» EXERCISE DATA:
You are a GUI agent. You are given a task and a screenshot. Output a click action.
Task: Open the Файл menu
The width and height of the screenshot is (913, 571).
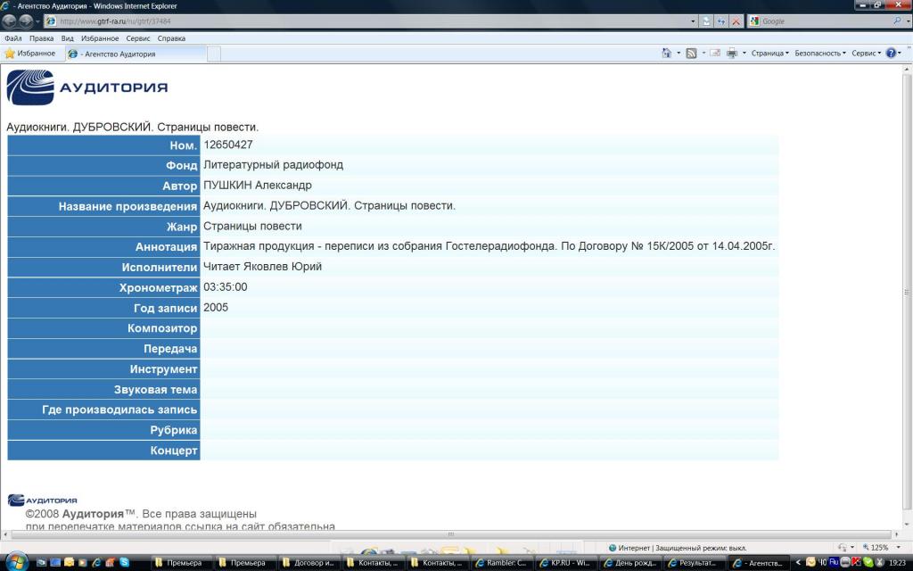click(13, 38)
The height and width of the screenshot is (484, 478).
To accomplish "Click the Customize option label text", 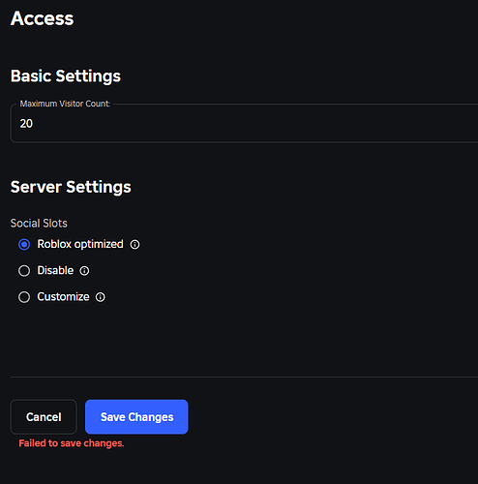I will (x=63, y=297).
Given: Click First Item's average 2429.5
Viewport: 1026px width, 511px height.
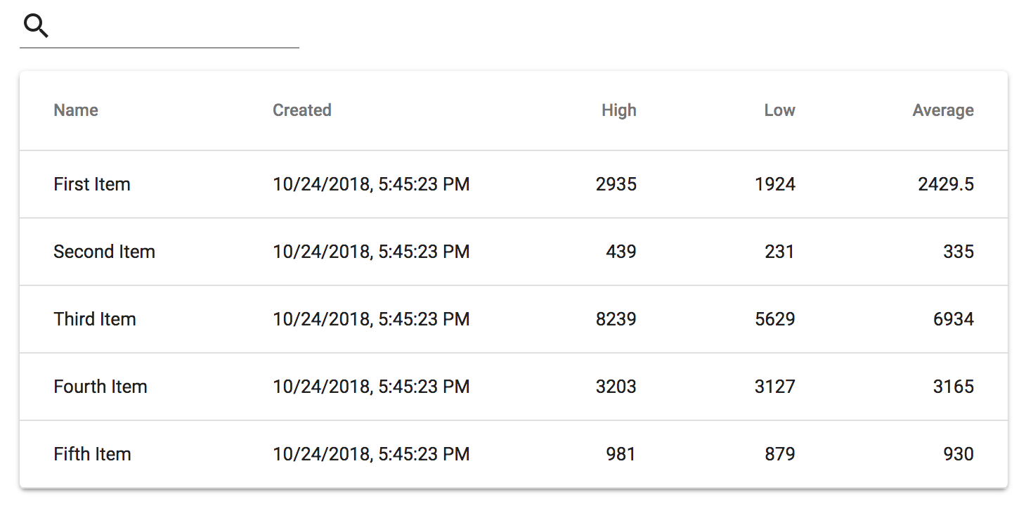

» GOAL OF THE EXERCISE:
Output the line that contains "Given: Click First Item's average 2429.5" and every line after it to the end of the records, word for word, leaving out the pictures.

» RESULT:
Given: Click First Item's average 2429.5
Viewport: 1026px width, 511px height.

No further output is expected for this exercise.